__SHORT TASK__
Reproduce every line of the records below verbatim, omitting the pictures from your copy.

__DATA ENTRIES__
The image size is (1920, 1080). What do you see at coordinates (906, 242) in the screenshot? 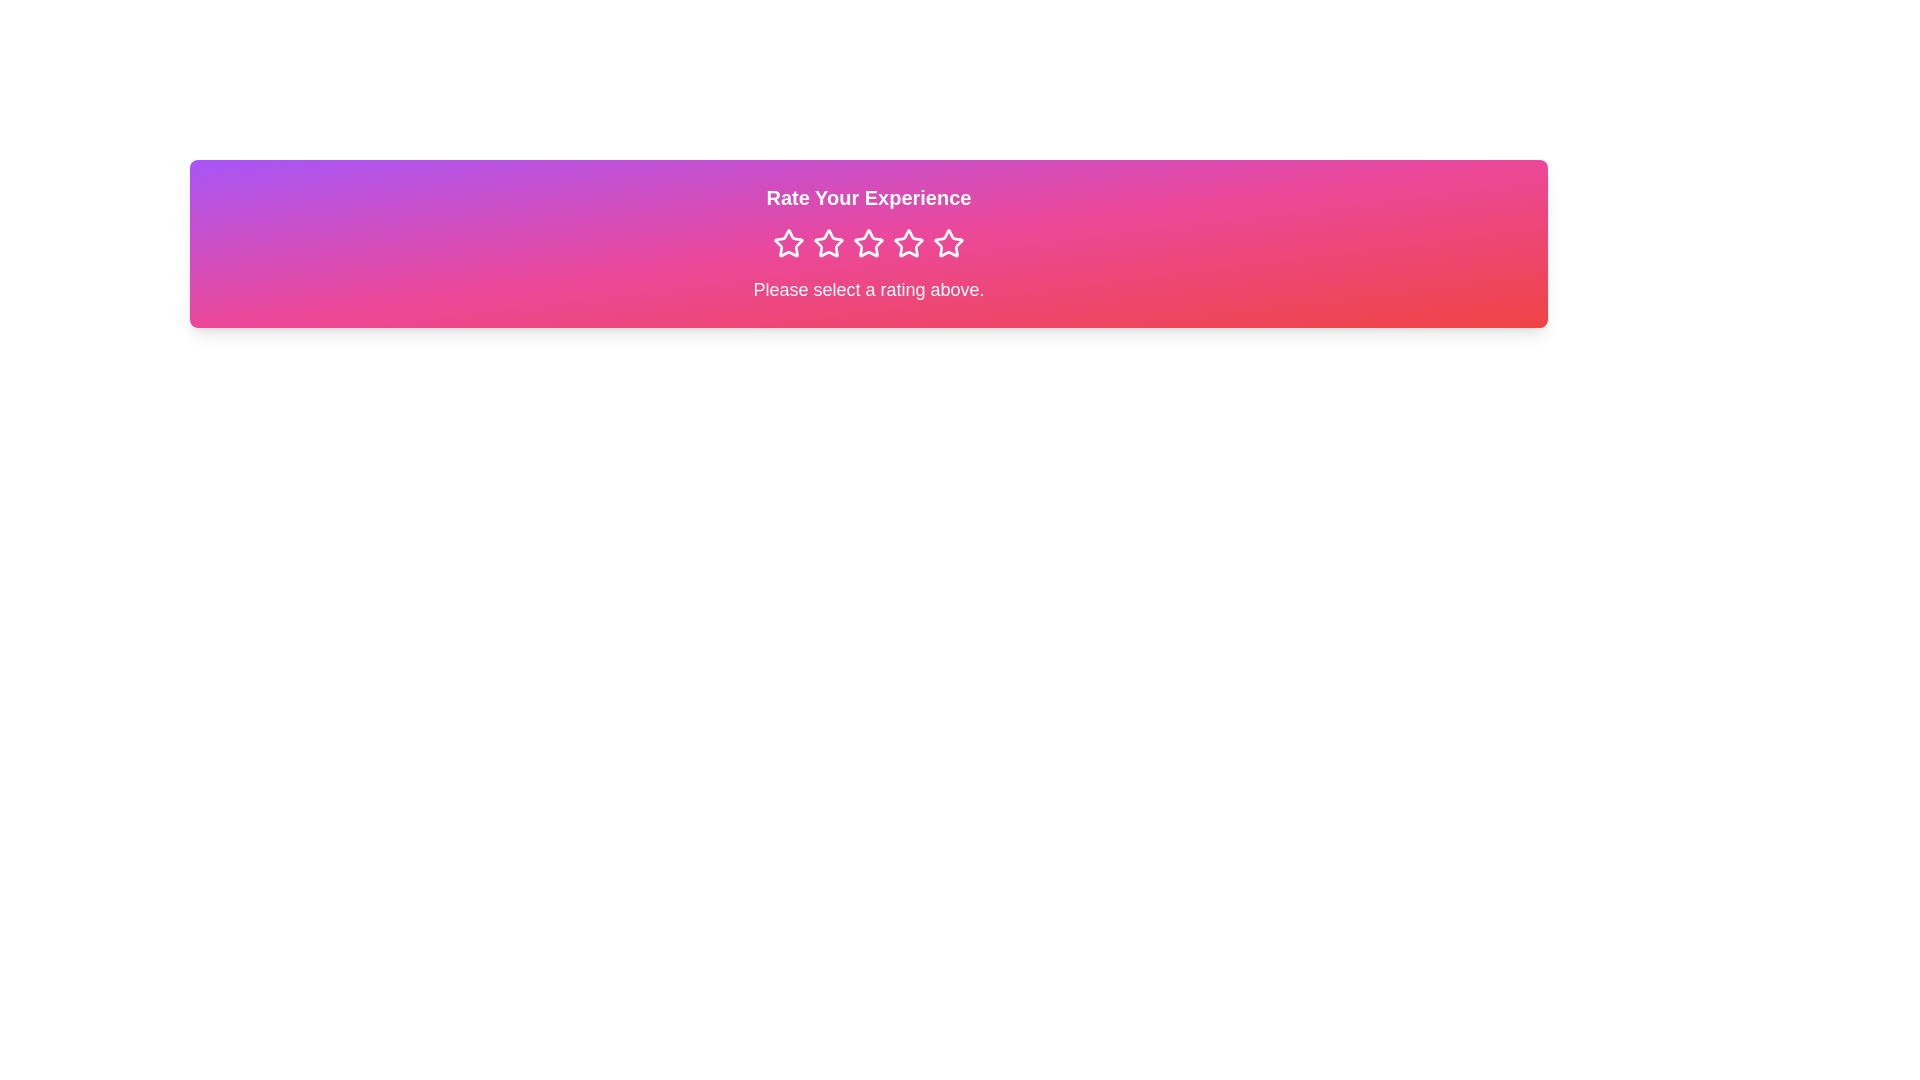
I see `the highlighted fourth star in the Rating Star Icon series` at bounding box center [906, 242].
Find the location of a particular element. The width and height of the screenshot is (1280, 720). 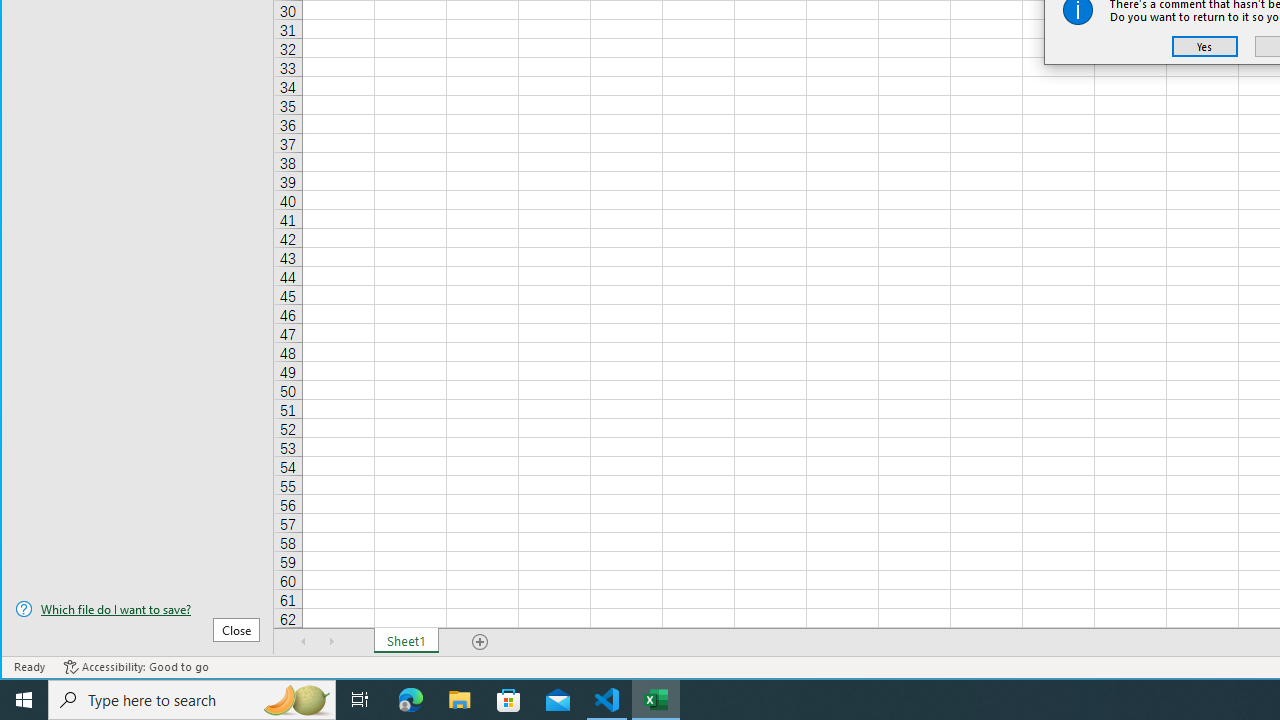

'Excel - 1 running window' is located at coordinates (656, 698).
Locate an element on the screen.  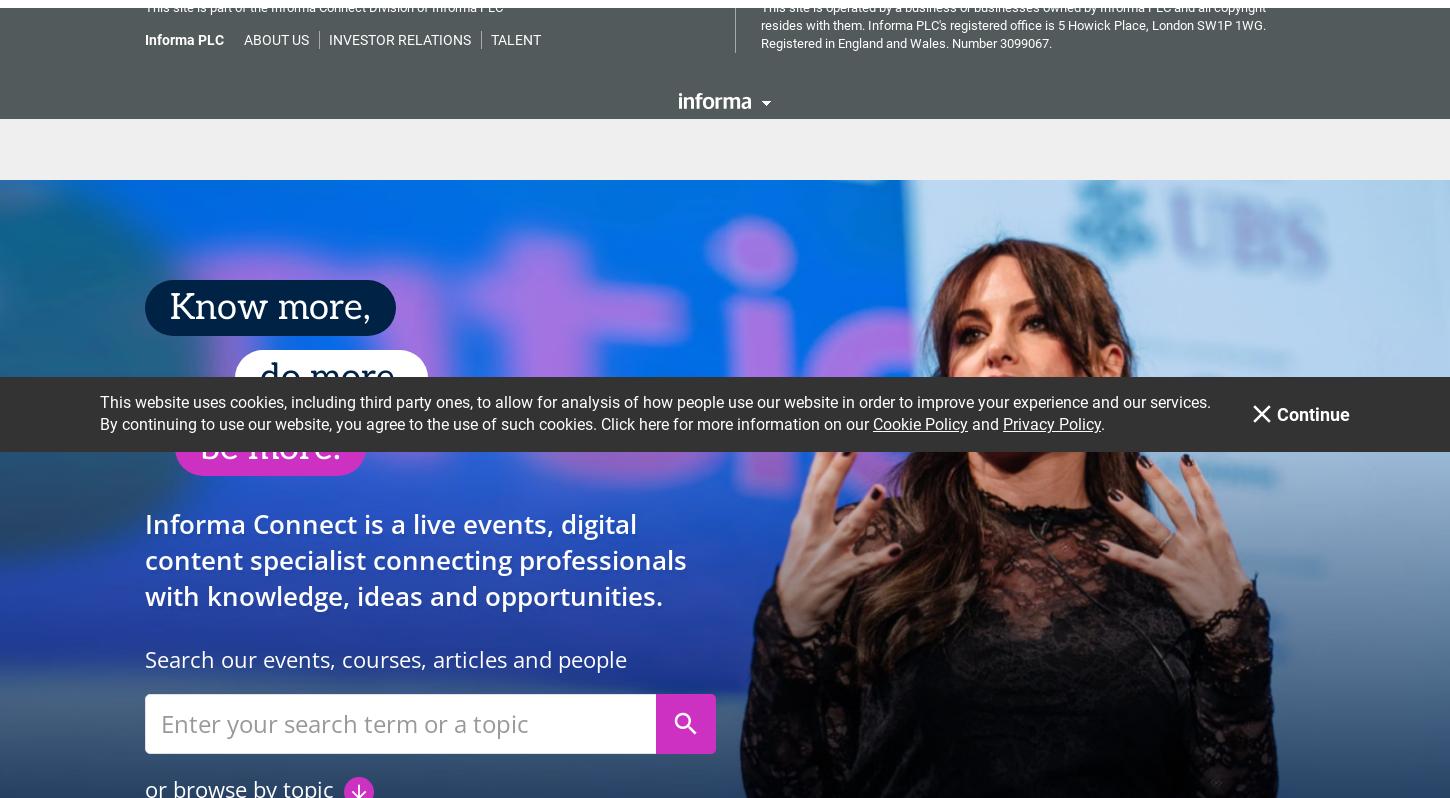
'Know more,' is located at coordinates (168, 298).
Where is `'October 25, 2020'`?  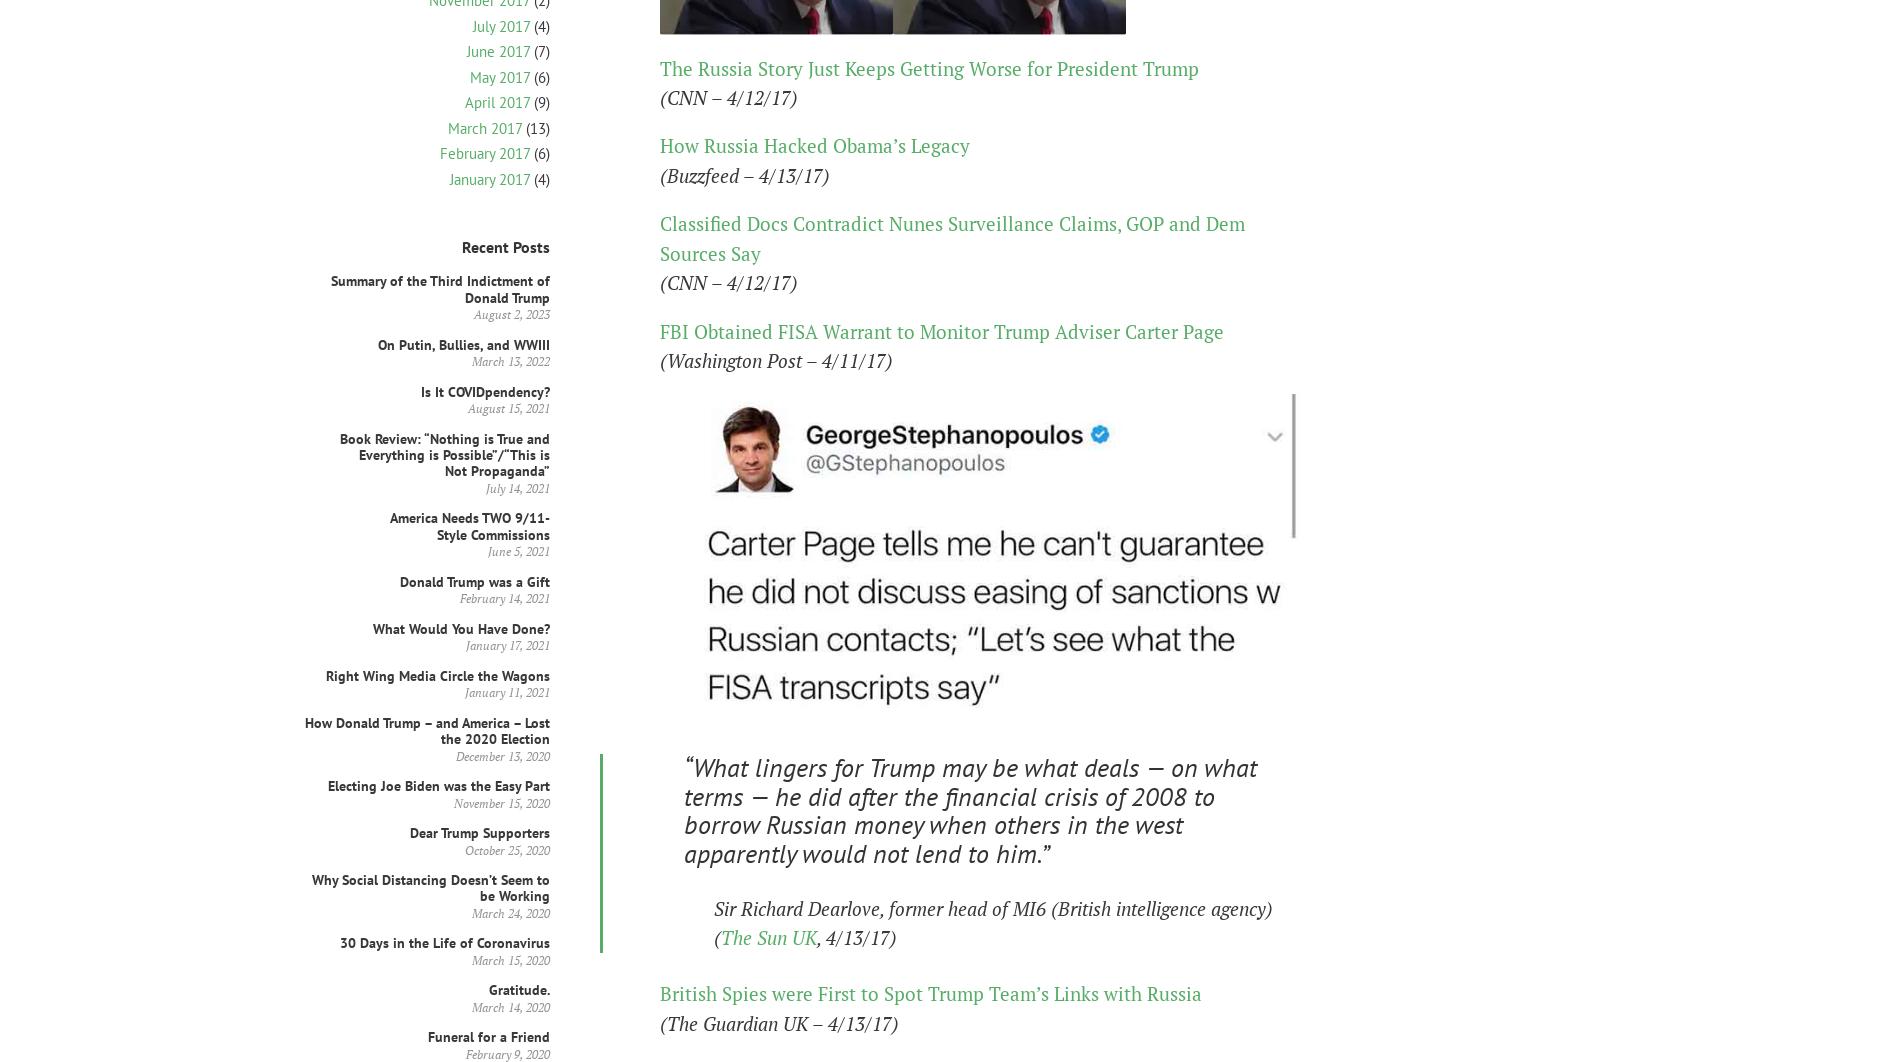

__TASK RESULT__
The image size is (1920, 1080). What do you see at coordinates (906, 242) in the screenshot? 
I see `the highlighted fourth star in the Rating Star Icon series` at bounding box center [906, 242].
Find the location of a particular element. The width and height of the screenshot is (1280, 720). 

'Excel - 1 running window' is located at coordinates (656, 698).
Locate an element on the screen.  
'Know more,' is located at coordinates (168, 298).
Where is `'October 25, 2020'`?  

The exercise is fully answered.